QEMU支持的x86 CPU都定义在一个builtin_x86_defs数组中,该数组的类型为X86CPUDefinition,定义如下。
name表示CPU的名字;level表示CPUID指令支持的最大功能号;xlevel表示CPUID扩展质量支持的最大功能号;vendor、family、model和stepping都表示CPU的基本信息,其中vendor是以NULL结尾的ASCII字符串;features是一个记录CPU特性的数组;model_id表示CPU的全名。
/* Base definition for a CPU model */
typedef struct X86CPUDefinition {
const char *name;
uint32_t level;
uint32_t xlevel;
/* vendor is zero-terminated, 12 character ASCII string */
char vendor[CPUID_VENDOR_SZ + 1];
int family;
int model;
int stepping;
FeatureWordArray features;
const char *model_id;
const CPUCaches *const cache_info;
/*
* Definitions for alternative versions of CPU model.

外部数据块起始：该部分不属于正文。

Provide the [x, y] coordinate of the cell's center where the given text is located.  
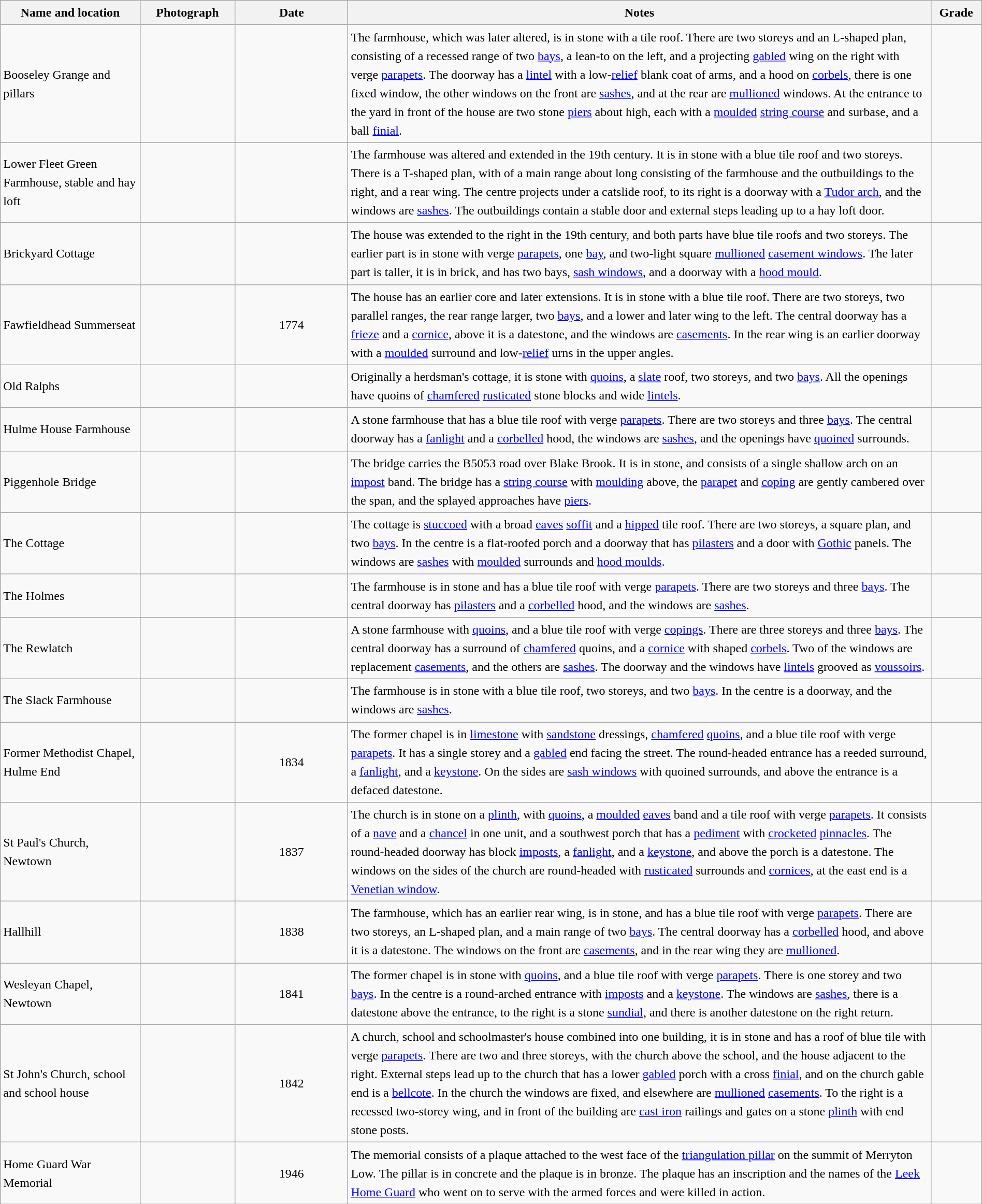
Name and location [70, 12]
Home Guard War Memorial [70, 1173]
Wesleyan Chapel, Newtown [70, 993]
Photograph [187, 12]
The Holmes [70, 596]
Former Methodist Chapel, Hulme End [70, 762]
Hulme House Farmhouse [70, 429]
Piggenhole Bridge [70, 482]
Lower Fleet Green Farmhouse, stable and hay loft [70, 182]
1842 [292, 1084]
Grade [956, 12]
Date [292, 12]
Hallhill [70, 932]
Old Ralphs [70, 386]
The farmhouse is in stone with a blue tile roof, two storeys, and two bays. In the centre is a doorway, and the windows are sashes. [639, 700]
St John's Church, school and school house [70, 1084]
The Rewlatch [70, 647]
Notes [639, 12]
St Paul's Church, Newtown [70, 851]
Booseley Grange and pillars [70, 84]
The Cottage [70, 543]
The Slack Farmhouse [70, 700]
1774 [292, 324]
1834 [292, 762]
Fawfieldhead Summerseat [70, 324]
1841 [292, 993]
Brickyard Cottage [70, 254]
1838 [292, 932]
1837 [292, 851]
1946 [292, 1173]
Return [X, Y] of the center of cell containing provided text 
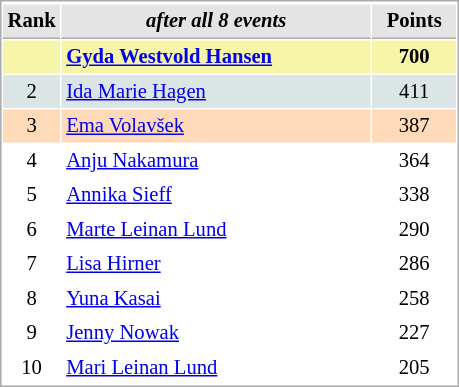
700 [414, 56]
after all 8 events [216, 21]
Anju Nakamura [216, 160]
4 [32, 160]
7 [32, 264]
286 [414, 264]
9 [32, 332]
Gyda Westvold Hansen [216, 56]
387 [414, 126]
Mari Leinan Lund [216, 368]
Jenny Nowak [216, 332]
205 [414, 368]
411 [414, 92]
364 [414, 160]
8 [32, 298]
290 [414, 230]
Ema Volavšek [216, 126]
338 [414, 194]
Rank [32, 21]
Ida Marie Hagen [216, 92]
Yuna Kasai [216, 298]
3 [32, 126]
227 [414, 332]
6 [32, 230]
10 [32, 368]
Lisa Hirner [216, 264]
5 [32, 194]
2 [32, 92]
Points [414, 21]
Annika Sieff [216, 194]
Marte Leinan Lund [216, 230]
258 [414, 298]
Return the [X, Y] coordinate for the center point of the cell that contains the specified text.  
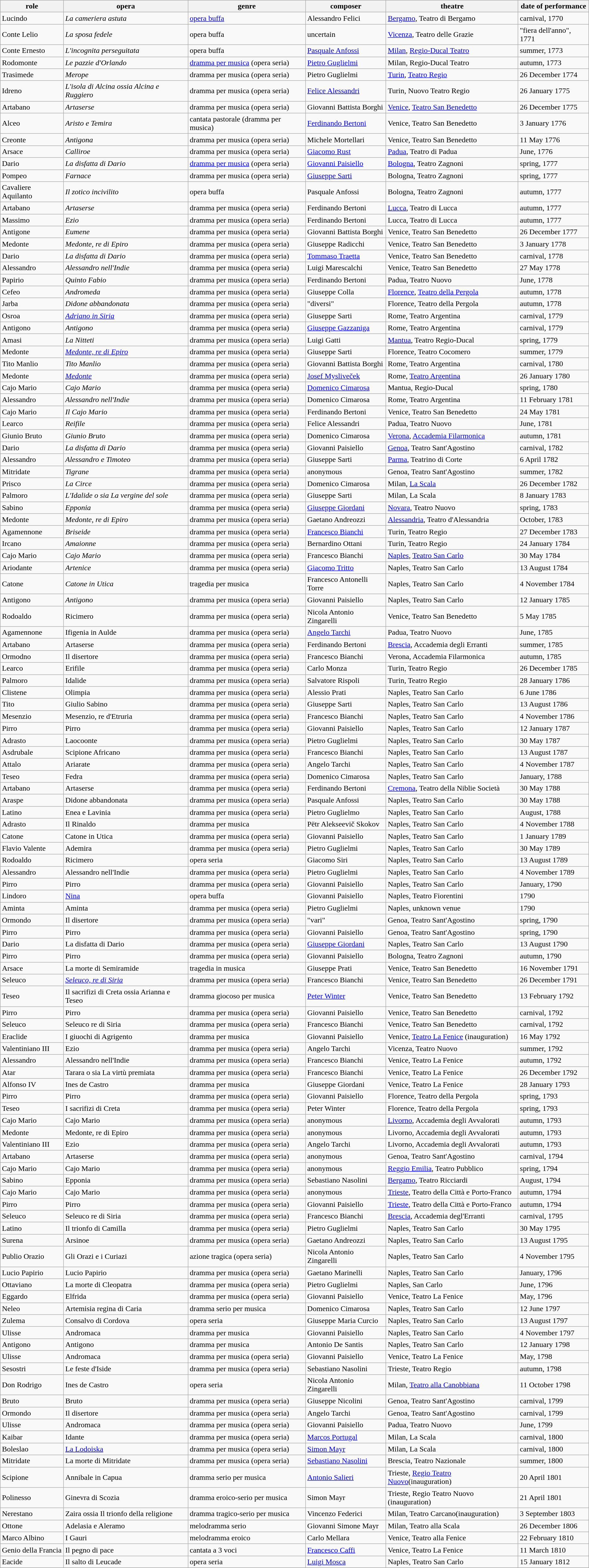
Trieste, Regio Teatro Nuovo(inauguration) [452, 1476]
"fiera dell'anno", 1771 [553, 35]
Prisco [32, 483]
Giacomo Tritto [346, 567]
Aristo e Temira [126, 123]
Pietro Guglielmo [346, 812]
June, 1776 [553, 151]
Cefeo [32, 292]
21 April 1801 [553, 1496]
cantata a 3 voci [247, 1549]
12 June 1797 [553, 1308]
Il pegno di pace [126, 1549]
La morte di Mitridate [126, 1460]
22 February 1810 [553, 1537]
June, 1799 [553, 1424]
Trieste, Regio Teatro Nuovo (inauguration) [452, 1496]
26 December 1777 [553, 232]
Jarba [32, 304]
5 May 1785 [553, 616]
October, 1783 [553, 519]
28 January 1786 [553, 680]
Olimpia [126, 692]
4 November 1787 [553, 764]
12 January 1787 [553, 728]
Pëtr Alekseevič Skokov [346, 824]
Merope [126, 75]
La morte di Semiramide [126, 968]
L'Idalide o sia La vergine del sole [126, 495]
Idalide [126, 680]
3 January 1778 [553, 244]
Massimo [32, 220]
Flavio Valente [32, 848]
3 September 1803 [553, 1513]
Andromeda [126, 292]
4 November 1797 [553, 1332]
summer, 1792 [553, 1048]
Bernardino Ottani [346, 543]
Bergamo, Teatro di Bergamo [452, 18]
Consalvo di Cordova [126, 1320]
genre [247, 6]
uncertain [346, 35]
Antigone [32, 232]
La Lodoiska [126, 1448]
carnival, 1780 [553, 363]
carnival, 1794 [553, 1155]
Idante [126, 1436]
Erifile [126, 668]
Brescia, Teatro Nazionale [452, 1460]
La cameriera astuta [126, 18]
Creonte [32, 139]
Adelasia e Aleramo [126, 1525]
Osroa [32, 316]
Tommaso Traetta [346, 256]
4 November 1795 [553, 1255]
Giuseppe Gazzaniga [346, 328]
Scipione [32, 1476]
Trasimede [32, 75]
26 December 1806 [553, 1525]
Reggio Emilia, Teatro Pubblico [452, 1168]
melodramma eroico [247, 1537]
Publio Orazio [32, 1255]
Giovanni Simone Mayr [346, 1525]
30 May 1795 [553, 1227]
Surena [32, 1239]
Milan, Teatro alla Canobbiana [452, 1384]
August, 1794 [553, 1180]
13 August 1790 [553, 943]
Neleo [32, 1308]
Tito [32, 704]
Reifile [126, 424]
Eacide [32, 1561]
13 August 1786 [553, 704]
Michele Mortellari [346, 139]
spring, 1780 [553, 388]
summer, 1782 [553, 471]
Ginevra di Scozia [126, 1496]
Conte Ernesto [32, 51]
Asdrubale [32, 752]
Gli Orazi e i Curiazi [126, 1255]
Ariarate [126, 764]
dramma tragico-serio per musica [247, 1513]
autumn, 1781 [553, 435]
Ircano [32, 543]
theatre [452, 6]
summer, 1773 [553, 51]
Brescia, Accademia degli Erranti [452, 644]
1 January 1789 [553, 836]
Ormodno [32, 656]
La sposa fedele [126, 35]
12 January 1798 [553, 1343]
Amaionne [126, 543]
6 June 1786 [553, 692]
Naples, unknown venue [452, 907]
Milan, Teatro Carcano(inauguration) [452, 1513]
26 December 1774 [553, 75]
4 November 1789 [553, 872]
Alessandro Felici [346, 18]
June, 1785 [553, 632]
June, 1796 [553, 1284]
Alessandria, Teatro d'Alessandria [452, 519]
11 May 1776 [553, 139]
26 December 1791 [553, 979]
carnival, 1782 [553, 447]
Luigi Gatti [346, 339]
Nerestano [32, 1513]
Naples, Teatro Fiorentini [452, 895]
Zaira ossia Il trionfo della religione [126, 1513]
Alfonso IV [32, 1084]
28 January 1793 [553, 1084]
Carlo Mellara [346, 1537]
Il zotico incivilito [126, 192]
Brescia, Accademia degl'Erranti [452, 1215]
June, 1778 [553, 280]
autumn, 1790 [553, 955]
dramma giocoso per musica [247, 996]
Trieste, Teatro Regio [452, 1368]
tragedia in musica [247, 968]
spring, 1794 [553, 1168]
January, 1788 [553, 776]
Giacomo Siri [346, 860]
azione tragica (opera seria) [247, 1255]
Arsinoe [126, 1239]
Cavaliere Aquilanto [32, 192]
Il Rinaldo [126, 824]
summer, 1785 [553, 644]
Pompeo [32, 175]
13 August 1784 [553, 567]
Don Rodrigo [32, 1384]
11 March 1810 [553, 1549]
Amasi [32, 339]
4 November 1786 [553, 716]
Turin, Nuovo Teatro Regio [452, 91]
May, 1798 [553, 1355]
Giuseppe Radicchi [346, 244]
16 May 1792 [553, 1036]
Giuseppe Maria Curcio [346, 1320]
spring, 1779 [553, 339]
Novara, Teatro Nuovo [452, 507]
Sesostri [32, 1368]
carnival, 1778 [553, 256]
Zulema [32, 1320]
13 August 1787 [553, 752]
Josef Mysliveček [346, 375]
24 January 1784 [553, 543]
June, 1781 [553, 424]
Cremona, Teatro della Niblie Società [452, 788]
autumn, 1798 [553, 1368]
Ariodante [32, 567]
Gaetano Marinelli [346, 1272]
Polinesso [32, 1496]
January, 1790 [553, 884]
24 May 1781 [553, 412]
Il Cajo Mario [126, 412]
4 November 1784 [553, 583]
26 December 1782 [553, 483]
Mesenzio [32, 716]
Il trionfo di Camilla [126, 1227]
13 February 1792 [553, 996]
Marcos Portugal [346, 1436]
L'isola di Alcina ossia Alcina e Ruggiero [126, 91]
20 April 1801 [553, 1476]
Idreno [32, 91]
Vicenza, Teatro delle Grazie [452, 35]
Genio della Francia [32, 1549]
Papirio [32, 280]
26 December 1792 [553, 1072]
Nina [126, 895]
I giuochi di Agrigento [126, 1036]
Ottone [32, 1525]
Florence, Teatro Cocomero [452, 351]
carnival, 1795 [553, 1215]
Giulio Sabino [126, 704]
Giacomo Rust [346, 151]
Venice, Teatro alla Fenice [452, 1537]
Quinto Fabio [126, 280]
26 January 1780 [553, 375]
La Circe [126, 483]
Luigi Marescalchi [346, 268]
dramma eroico-serio per musica [247, 1496]
Il sacrifizi di Creta ossia Arianna e Teseo [126, 996]
"diversi" [346, 304]
Attalo [32, 764]
Eggardo [32, 1296]
Mesenzio, re d'Etruria [126, 716]
Carlo Monza [346, 668]
Antigona [126, 139]
Lucindo [32, 18]
Enea e Lavinia [126, 812]
Briseide [126, 531]
Le feste d'Iside [126, 1368]
"vari" [346, 919]
16 November 1791 [553, 968]
Laocoonte [126, 740]
Salvatore Rispoli [346, 680]
30 May 1784 [553, 555]
13 August 1789 [553, 860]
August, 1788 [553, 812]
Ademira [126, 848]
Annibale in Capua [126, 1476]
Lindoro [32, 895]
8 January 1783 [553, 495]
Tigrane [126, 471]
Tarara o sia La virtù premiata [126, 1072]
Alessandro e Timoteo [126, 459]
La Nitteti [126, 339]
Giuseppe Colla [346, 292]
date of performance [553, 6]
Naples, San Carlo [452, 1284]
11 February 1781 [553, 400]
L'incognita perseguitata [126, 51]
30 May 1789 [553, 848]
summer, 1800 [553, 1460]
Mantua, Regio-Ducal [452, 388]
spring, 1783 [553, 507]
6 April 1782 [553, 459]
Artenice [126, 567]
27 December 1783 [553, 531]
Eumene [126, 232]
27 May 1778 [553, 268]
Parma, Teatrino di Corte [452, 459]
26 December 1785 [553, 668]
composer [346, 6]
Adriano in Siria [126, 316]
12 January 1785 [553, 600]
Giuseppe Prati [346, 968]
autumn, 1773 [553, 63]
Scipione Africano [126, 752]
Antonio Salieri [346, 1476]
3 January 1776 [553, 123]
Padua, Teatro di Padua [452, 151]
Boleslao [32, 1448]
30 May 1787 [553, 740]
4 November 1788 [553, 824]
role [32, 6]
tragedia per musica [247, 583]
May, 1796 [553, 1296]
autumn, 1792 [553, 1060]
Luigi Mosca [346, 1561]
Bergamo, Teatro Ricciardi [452, 1180]
I Gauri [126, 1537]
January, 1796 [553, 1272]
13 August 1797 [553, 1320]
Francesco Caffi [346, 1549]
15 January 1812 [553, 1561]
Elfrida [126, 1296]
Francesco Antonelli Torre [346, 583]
Atar [32, 1072]
Venice, Teatro La Fenice (inauguration) [452, 1036]
Fedra [126, 776]
26 January 1775 [553, 91]
Ifigenia in Aulde [126, 632]
Conte Lelio [32, 35]
Seleuco, re di Siria [126, 979]
Vincenzo Federici [346, 1513]
I sacrifizi di Creta [126, 1108]
cantata pastorale (dramma per musica) [247, 123]
Antonio De Santis [346, 1343]
Marco Albino [32, 1537]
Eraclide [32, 1036]
Rodomonte [32, 63]
Kaibar [32, 1436]
Le pazzie d'Orlando [126, 63]
Clistene [32, 692]
Ottaviano [32, 1284]
opera [126, 6]
Artemisia regina di Caria [126, 1308]
Vicenza, Teatro Nuovo [452, 1048]
Mantua, Teatro Regio-Ducal [452, 339]
Alessio Prati [346, 692]
11 October 1798 [553, 1384]
Farnace [126, 175]
Il salto di Leucade [126, 1561]
autumn, 1785 [553, 656]
summer, 1779 [553, 351]
Giuseppe Nicolini [346, 1400]
26 December 1775 [553, 107]
Calliroe [126, 151]
La morte di Cleopatra [126, 1284]
Alceo [32, 123]
Araspe [32, 800]
Milan, Teatro alla Scala [452, 1525]
carnival, 1770 [553, 18]
13 August 1795 [553, 1239]
melodramma serio [247, 1525]
Extract the (x, y) coordinate from the center of the cell holding the provided text.  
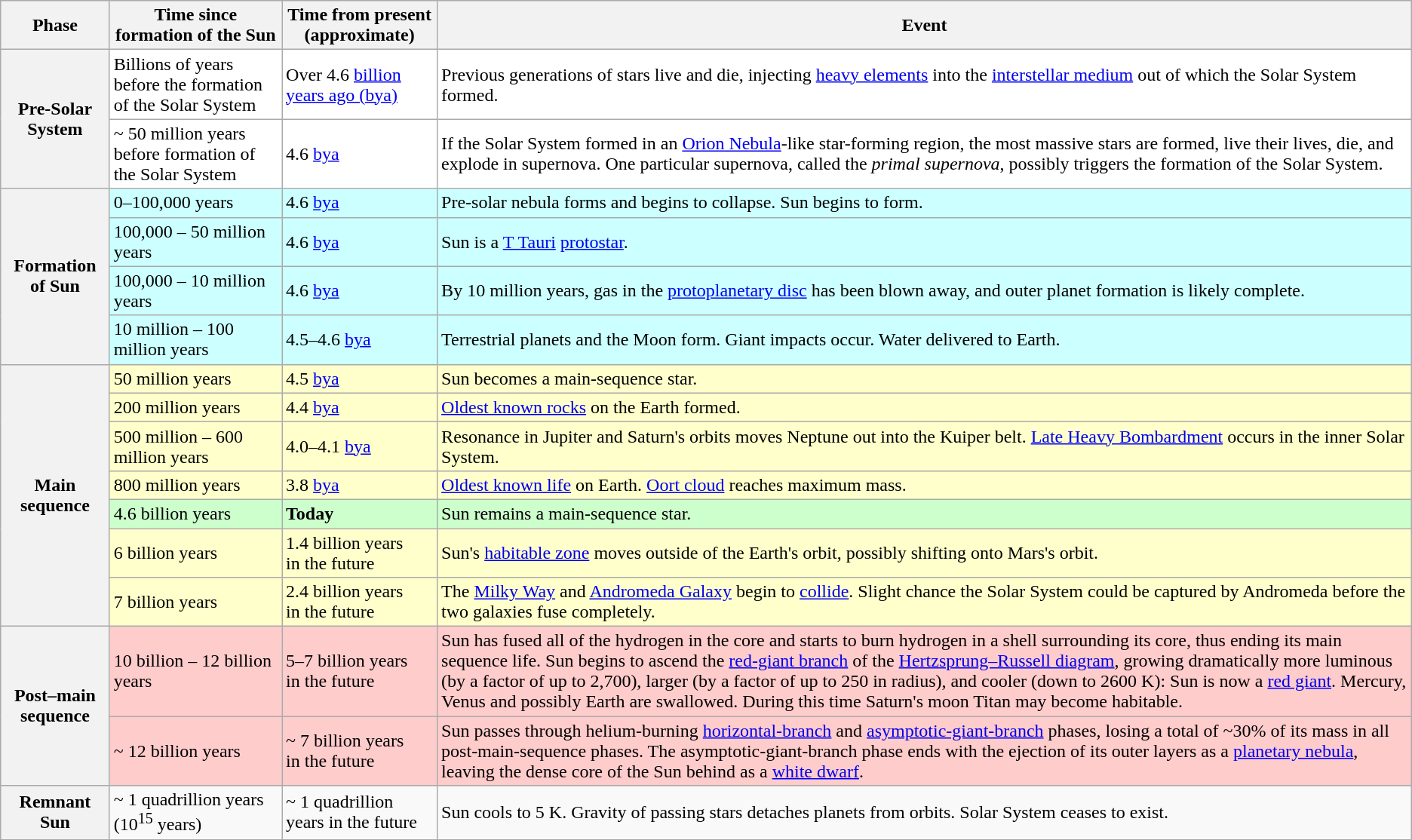
Billions of years before the formation of the Solar System (195, 84)
2.4 billion years in the future (360, 602)
Pre-Solar System (55, 119)
~ 1 quadrillion years in the future (360, 813)
Terrestrial planets and the Moon form. Giant impacts occur. Water delivered to Earth. (925, 339)
4.0–4.1 bya (360, 447)
Sun is a T Tauri protostar. (925, 241)
4.5 bya (360, 379)
6 billion years (195, 552)
1.4 billion years in the future (360, 552)
Event (925, 26)
~ 12 billion years (195, 751)
~ 7 billion years in the future (360, 751)
100,000 – 50 million years (195, 241)
Resonance in Jupiter and Saturn's orbits moves Neptune out into the Kuiper belt. Late Heavy Bombardment occurs in the inner Solar System. (925, 447)
Sun's habitable zone moves outside of the Earth's orbit, possibly shifting onto Mars's orbit. (925, 552)
4.6 billion years (195, 514)
10 million – 100 million years (195, 339)
~ 1 quadrillion years (1015 years) (195, 813)
Time from present (approximate) (360, 26)
50 million years (195, 379)
Post–main sequence (55, 706)
500 million – 600 million years (195, 447)
Sun becomes a main-sequence star. (925, 379)
~ 50 million years before formation of the Solar System (195, 154)
4.5–4.6 bya (360, 339)
Previous generations of stars live and die, injecting heavy elements into the interstellar medium out of which the Solar System formed. (925, 84)
Oldest known life on Earth. Oort cloud reaches maximum mass. (925, 485)
Sun cools to 5 K. Gravity of passing stars detaches planets from orbits. Solar System ceases to exist. (925, 813)
200 million years (195, 407)
800 million years (195, 485)
5–7 billion years in the future (360, 671)
7 billion years (195, 602)
Sun remains a main-sequence star. (925, 514)
Today (360, 514)
10 billion – 12 billion years (195, 671)
Oldest known rocks on the Earth formed. (925, 407)
4.4 bya (360, 407)
By 10 million years, gas in the protoplanetary disc has been blown away, and outer planet formation is likely complete. (925, 291)
100,000 – 10 million years (195, 291)
Pre-solar nebula forms and begins to collapse. Sun begins to form. (925, 203)
Remnant Sun (55, 813)
Time since formation of the Sun (195, 26)
0–100,000 years (195, 203)
Formation of Sun (55, 276)
Main sequence (55, 495)
3.8 bya (360, 485)
Phase (55, 26)
Over 4.6 billion years ago (bya) (360, 84)
Output the (x, y) coordinate of the center of the cell containing the given text.  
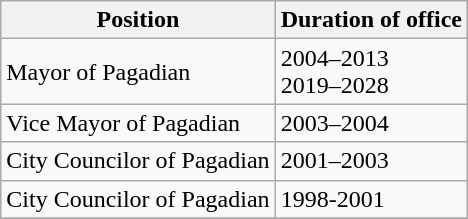
2004–20132019–2028 (371, 72)
1998-2001 (371, 199)
Vice Mayor of Pagadian (138, 123)
2001–2003 (371, 161)
Duration of office (371, 20)
Mayor of Pagadian (138, 72)
2003–2004 (371, 123)
Position (138, 20)
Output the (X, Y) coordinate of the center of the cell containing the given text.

* List is terminated by item with version == 0.
* If NULL, version 1 will be registered automatically.
*/
const X86CPUVersionDefinition *versions;
const char *deprecation_note;
} X86CPUDefinition;
TYPE_X86_CPU是指一种CPU构架类型,该构架类型的CPU都使用X86CPUDefinition 进行定义,并放在 builtin_x86_defs 数组中,如下
static const X86CPUDefinition builtin_x86_defs[] = {
{
.name = "qemu64",
.level = 0xd,
.vendor = CPUID_VENDOR_AMD,
.family = 15,
.model = 107,
.stepping = 1,
.features[FEAT_1_EDX] =
PPRO_FEATURES |
CPUID_MTRR | CPUID_CLFLUSH | CPUID_MCA |
CPUID_PSE36,
.features[FEAT_1_ECX] =
CPUID_EXT_SSE3 | CPUID_EXT_CX16,
.features[FEAT_8000_0001_EDX] =
CPUID_EXT2_LM | CPUID_EXT2_SYSCALL | CPUID_EXT2_NX,
.features[FEAT_8000_0001_ECX] =
CPUID_EXT3_LAHF_LM | CPUID_EXT3_SVM,
.xlevel = 0x8000000A,
.model_id = "QEMU Virtual CPU version " QEMU_HW_VERSION,
},
{
.name = "kvm64",
.level = 0xd,
.vendor = CPUID_VENDOR_INTEL,
.family = 15,
.model = 6,
.stepping = 1,
// ...
.model_id = "Common KVM processor"
},
{
.name = "qemu32",
.level = 4,
.vendor = CPUID_VENDOR_INTEL,
.family = 6,
.model = 6,
.stepping = 3,
.features[FEAT_1_EDX] =
PPRO_FEATURES,
.features[FEAT_1_ECX] =
CPUID_EXT_SSE3,
.xlevel = 0x80000004,
.model_id = "QEMU Virtual CPU version " QEMU_HW_VERSION,
},
{
.name = "kvm32",
.level = 5,
// ...
},
//...
}
循环调用该数组对cpu进行注册
函数x86_register_cpudef_type从一个X86CPUDefinition结构构造出一个TypeInfo结构,并调用type_register进行类型的注册。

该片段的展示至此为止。